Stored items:

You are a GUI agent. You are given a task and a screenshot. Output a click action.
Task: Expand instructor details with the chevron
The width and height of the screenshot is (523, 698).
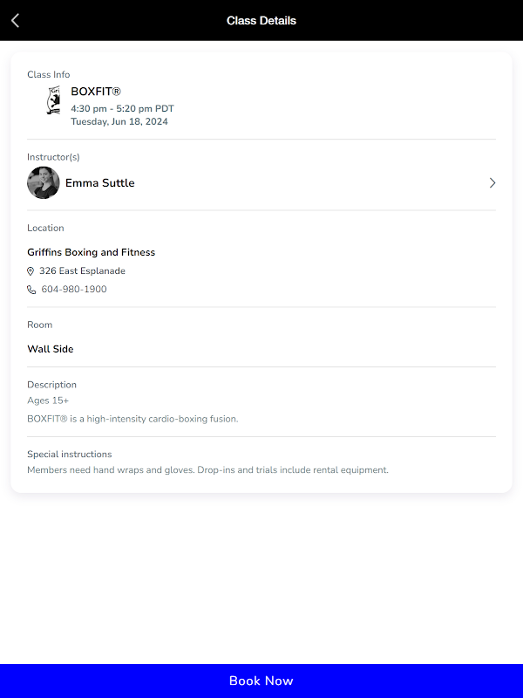point(492,183)
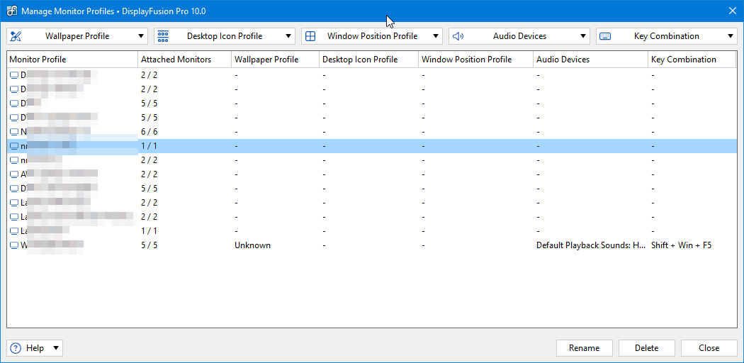The width and height of the screenshot is (744, 363).
Task: Expand the Help button dropdown arrow
Action: click(56, 348)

**What is needed:** Transcribe the data verbatim. No picture belongs in the result.

**Exercise result:**
You are a GUI agent. You are given a task and a screenshot. Output a click action.
Task: Expand instructor details with the chevron
The width and height of the screenshot is (523, 698).
point(492,183)
The width and height of the screenshot is (744, 363).
Task: Expand the Help button dropdown arrow
Action: click(56, 348)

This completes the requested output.